» **DATA PROVIDED**:
========================
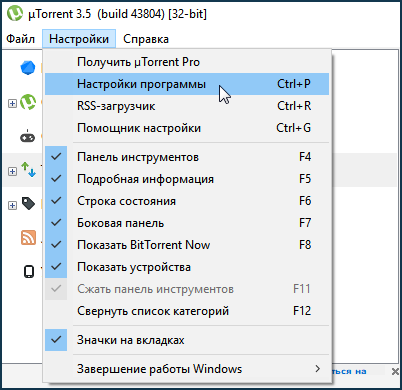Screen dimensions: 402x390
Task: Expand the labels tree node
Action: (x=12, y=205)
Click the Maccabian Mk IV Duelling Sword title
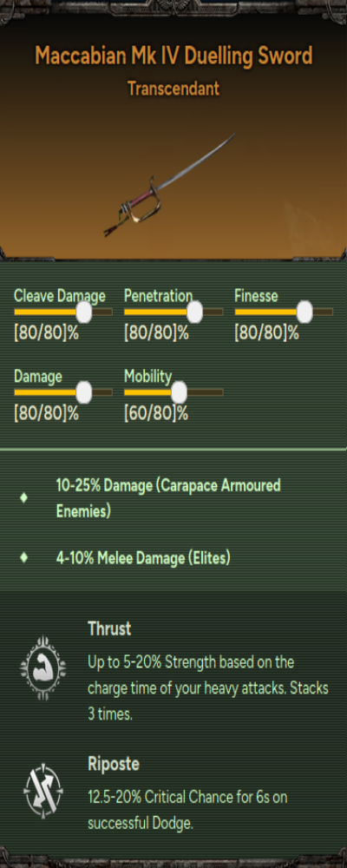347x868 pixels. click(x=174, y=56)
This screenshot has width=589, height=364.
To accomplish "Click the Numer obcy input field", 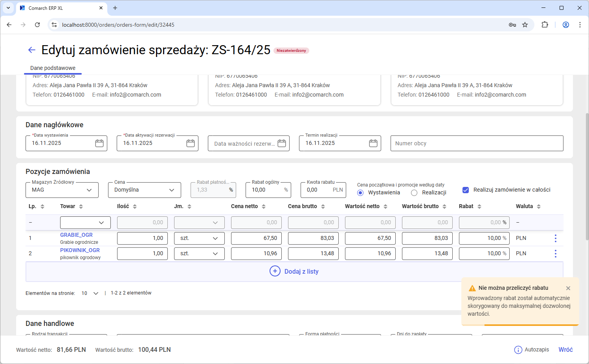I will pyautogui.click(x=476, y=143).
========================
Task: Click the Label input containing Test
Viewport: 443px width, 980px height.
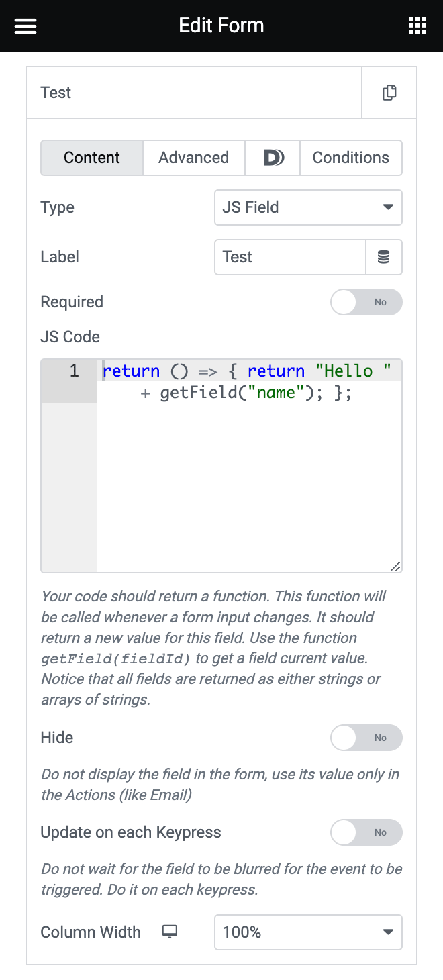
========================
» **WHAT TO PRODUCE**: From the data above, show each line that contains "height".

» **RESULT FOR THIS TASK**:
This screenshot has width=589, height=364.
Viewport: 443px width, 980px height.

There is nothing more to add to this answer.